Many years ago, even before Mr D and I were married, we were getting ready for something (some family event, I can’t remember what) at his Parent’s place. They lived in the old house then (a new one has since been built) and it had a very long corridor that ran almost the entire length of the house. I say corridor as it was glass on one side looking out to the yard and had the bedrooms and bathroom leading off it on the other side.
At that time Mr D’s youngest sister had adopted two male cats that had not, at that stage, been desexed. She couldn’t keep them at her place so they ended up at Mr D’s parent’s place. It wasn’t a decision that made her very popular however what was done was done. Fish and Chips were their names.
Anyway, on this occasion everyone was busy getting ready, having showers, ironing shirts, putting makeup on etc. It can only be total mayhem when ten people are all wanting to use the only bathroom at the same time. You get the picture. Even the cats had been banished to the outside in the chaos so they weren’t under feet and little did we know at that stage that they also had a reputation for marking territory.
After Mr D had ironed his shirt, he hung it on the door handle at the end of the corridor and ran into the bathroom that had cleared at that moment. His Mum and I were ready and so were chatting away at the other end of the corridor watching all of the goings on. At that moment, and it all seemed to happen in slow motion, someone had left the front door open and in ran one of those naughty cats. He ran straight passed Mr D’s Mum and I, and straight down that corridor stopping only to spray on Mr D’s shirt. His one and only shirt! Watching that cat, you would have thought that he had only one mission in life the way he targeted that shirt. As quick as that cat appeared, he disappeared. Mission completed!

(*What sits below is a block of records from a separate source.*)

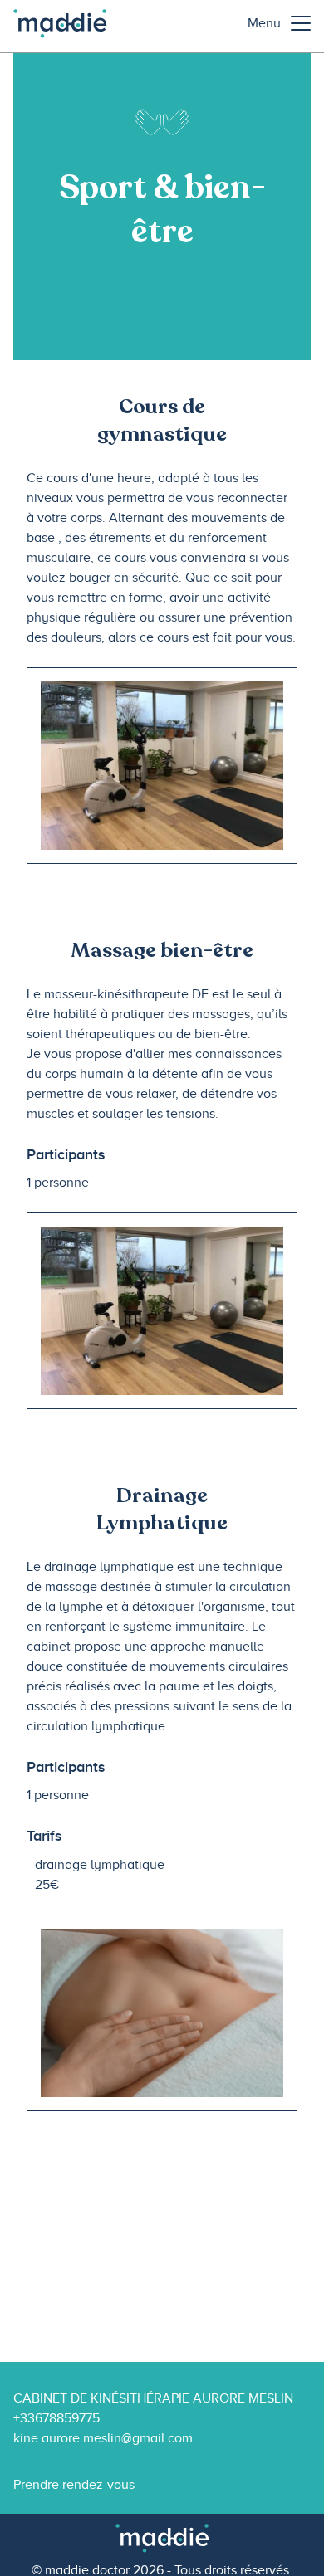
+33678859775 (56, 2418)
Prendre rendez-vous (74, 2484)
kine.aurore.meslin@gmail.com (103, 2438)
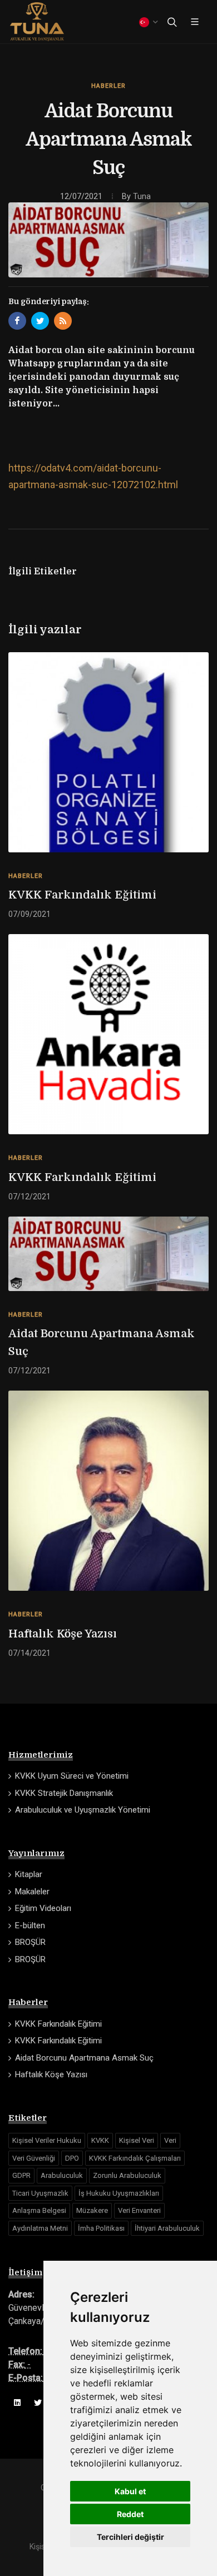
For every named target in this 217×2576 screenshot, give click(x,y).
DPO (72, 2158)
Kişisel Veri (136, 2140)
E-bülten (30, 1925)
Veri (170, 2140)
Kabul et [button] (130, 2491)
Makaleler (32, 1892)
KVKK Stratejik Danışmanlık (64, 1793)
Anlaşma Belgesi (39, 2210)
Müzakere (92, 2210)
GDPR (21, 2175)
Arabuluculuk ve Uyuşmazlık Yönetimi (82, 1810)
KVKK (100, 2140)
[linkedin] (17, 2402)
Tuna (142, 196)
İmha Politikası (101, 2228)
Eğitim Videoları (43, 1908)
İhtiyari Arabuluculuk (167, 2228)
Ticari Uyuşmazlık (40, 2193)
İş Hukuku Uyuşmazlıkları (118, 2193)
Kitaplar (28, 1874)
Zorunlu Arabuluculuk (127, 2175)
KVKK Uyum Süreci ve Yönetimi (72, 1776)
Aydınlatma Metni (40, 2228)
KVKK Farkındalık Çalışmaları (135, 2158)
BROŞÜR (30, 1942)
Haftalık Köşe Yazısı (62, 1633)
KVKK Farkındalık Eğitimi (82, 895)
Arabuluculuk (62, 2175)
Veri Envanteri (139, 2210)
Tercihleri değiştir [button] (130, 2537)
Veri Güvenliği (33, 2158)
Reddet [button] (130, 2514)
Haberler (108, 86)
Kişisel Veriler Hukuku (46, 2140)
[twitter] (38, 2402)
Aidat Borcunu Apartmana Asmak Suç (101, 1342)
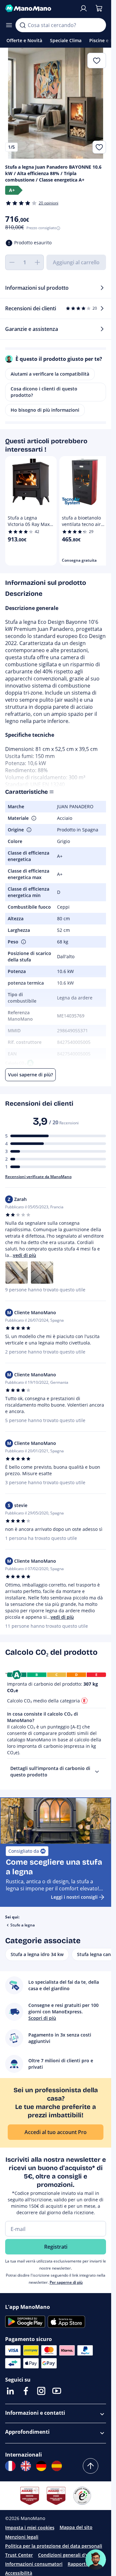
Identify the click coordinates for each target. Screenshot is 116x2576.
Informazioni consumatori (34, 2564)
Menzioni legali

It was hard not to laugh however I did and Mr D’s Mother was also laughing. I’m still laughing about it now. Mr D was not happy AT ALL, he had a look of horror on his face and all he wanted to do was ring that cat’s neck. Did I mention the smell? Disgusting! I can’t remember now if Mr D even wore the shirt that night because we had a lot of trouble washing the smell out.
I had forgotten the story until last night when B2 mentioned the shirt hanging on the door handle with a very cheeky grin on his face. He wasn’t even a twinkle in our eye when it happened however the story has been rattling around for a while.